Thüringer Allgemeine (Nordhausen)
Ältestenrat beschäftigt sich mit Eklat im Landtag
Morgen Sondersitzung. Parlamentsdirektorin hatte Stellungnahme zu Gebietsreform-klage stark gekürzt
Erfurt. Hat die Direktorin des Thüringer Landtags, als sie aus einer Stellungnahme an das Verfassungsgericht ganze Seiten tilgte, nur ihre Arbeit gemacht? So sieht es Landtagspräsident Christian Carius (CDU).
Oder hat sie das Gutachten aus parteipolitischen Interesse zensiert? So behaupten es die Regierungsfraktionen von Linke, SPD und Grünen.
Morgen will Carius in einer Sondersitzung des Ältestenrats erklären, dass Direktorin Birgit Eberbach-born (CDU) aus rein sachlichen Erwägungen handelte, als sie fast ein Drittel der Stellungnahme durchstrich. Es ist zweifelhaft, dass er die Mehrheit überzeugen wird.
Denn es geht nicht nur um eine Formalie, sondern um das zentrale Projekt der rot-rot-grünen Koalition: die Gebietsreform. Die oppositionelle Cdufraktion hat vor dem Thüringer Verfassungsgericht mehrere Beschwerden gegen die Reform eingereicht. Eine davon ist eine sogenannte Organklage gegen Parlament und Innenausschuss.
Der Kern des Vorwurfs: Da die rot-rot-grüne Mehrheit in beiden Gremien eine Anhörung zu einem Cdu-änderungsantrag verweigerte, seien die Rechte der Unionsfraktion verletzt worden.
Nachdem die Klage eingereicht war, bat der Innenausschuss die Landtagsverwaltung um Zuarbeit für eine Erwiderungsschrift.

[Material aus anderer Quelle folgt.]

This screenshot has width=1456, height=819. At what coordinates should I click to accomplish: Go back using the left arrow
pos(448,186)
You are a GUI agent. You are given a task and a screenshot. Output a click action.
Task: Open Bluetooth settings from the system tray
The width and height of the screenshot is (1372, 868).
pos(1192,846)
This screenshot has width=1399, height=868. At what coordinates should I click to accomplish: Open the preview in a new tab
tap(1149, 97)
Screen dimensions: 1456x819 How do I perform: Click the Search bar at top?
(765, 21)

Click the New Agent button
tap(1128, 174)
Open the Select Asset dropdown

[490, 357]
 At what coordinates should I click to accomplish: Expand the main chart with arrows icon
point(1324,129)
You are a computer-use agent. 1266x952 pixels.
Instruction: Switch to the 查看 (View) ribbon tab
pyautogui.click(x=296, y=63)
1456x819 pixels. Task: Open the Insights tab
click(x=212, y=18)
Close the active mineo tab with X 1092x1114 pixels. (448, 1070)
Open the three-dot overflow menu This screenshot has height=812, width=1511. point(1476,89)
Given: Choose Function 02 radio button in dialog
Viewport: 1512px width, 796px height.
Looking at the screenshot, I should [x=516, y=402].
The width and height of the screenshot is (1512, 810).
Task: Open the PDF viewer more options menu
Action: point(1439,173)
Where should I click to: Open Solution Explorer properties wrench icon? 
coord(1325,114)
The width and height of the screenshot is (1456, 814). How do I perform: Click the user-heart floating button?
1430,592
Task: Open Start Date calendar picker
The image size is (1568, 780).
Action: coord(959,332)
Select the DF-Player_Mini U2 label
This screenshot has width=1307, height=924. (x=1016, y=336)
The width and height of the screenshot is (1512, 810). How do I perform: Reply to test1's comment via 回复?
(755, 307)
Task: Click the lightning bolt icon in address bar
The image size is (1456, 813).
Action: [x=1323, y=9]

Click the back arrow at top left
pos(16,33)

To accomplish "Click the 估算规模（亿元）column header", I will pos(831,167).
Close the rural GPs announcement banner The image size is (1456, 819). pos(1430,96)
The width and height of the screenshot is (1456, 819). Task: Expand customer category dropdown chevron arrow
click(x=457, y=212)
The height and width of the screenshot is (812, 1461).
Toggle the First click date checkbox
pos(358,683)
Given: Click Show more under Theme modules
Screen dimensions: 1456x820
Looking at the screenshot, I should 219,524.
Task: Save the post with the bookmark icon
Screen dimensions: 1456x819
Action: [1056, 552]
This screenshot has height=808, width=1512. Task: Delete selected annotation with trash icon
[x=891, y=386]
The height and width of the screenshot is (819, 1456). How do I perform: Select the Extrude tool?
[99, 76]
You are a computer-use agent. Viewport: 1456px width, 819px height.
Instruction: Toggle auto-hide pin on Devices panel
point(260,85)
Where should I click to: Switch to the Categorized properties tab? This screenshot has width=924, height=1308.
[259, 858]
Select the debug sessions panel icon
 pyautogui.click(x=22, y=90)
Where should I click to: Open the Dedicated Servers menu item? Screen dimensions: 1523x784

Dabei sollte der wissenschaftliche Dienst zwei Varianten ausarbeiten: Eine für die Regierungsfraktionen – und eine für die Opposition.
So weit, so normal. Allerdings erreichte die Koalitionsfraktionen am Ende nur eine stark gekürzte Variante. Die Landtagdirektorin hatte mehrere der 36 Seiten einfach weggestrichen.
Nun ist es in einer Behörde völlig normal, dass Vorlagen entlang der Hierarchie überarbeitet werden. Allerdings gilt für die Landtagsverwaltung, die ja Dienstleister für alle Abgeordneten ist, eine strikte Neutralitätspflicht.
Und hier wirkt es auffällig, dass Eberbach-born gerade die Passagen verwarf, in denen der wissenschaftliche Dienst der Cdu-fraktion taktisches Verhalten unterstellt und eine Anhörungspflicht infrage stellt. Die Streichungen ändern zwar wenig am Ergebnis der Stellungnahme – aber es fehlt ein großer Teil der Begründung.
Für Rot-rot-grün ist dies ein Skandal. Die Direktorin, heißt es, müsse gehen, auch Carius sei beschädigt. Der Präsident und die CDU verteidigen hingegen das Vorgehen Eberbach-borns als „üblich“, derweil die AFD der Koalition empfiehlt, statt „hysterischer Überreaktion einen professionellen Umgang mit abweichenden Rechtsauffassungen“zu lernen.
Allerdings war zumindest ein Verwaltungsmitarbeiter im zuständigen Landtagsreferat über das Verhalten seiner Direktorin irritiert. Er merkte in einem internen Vermerk schriftlich an, dass man die Endfassung nicht mittrage, da darin „wesentliche Argumente“fehlten.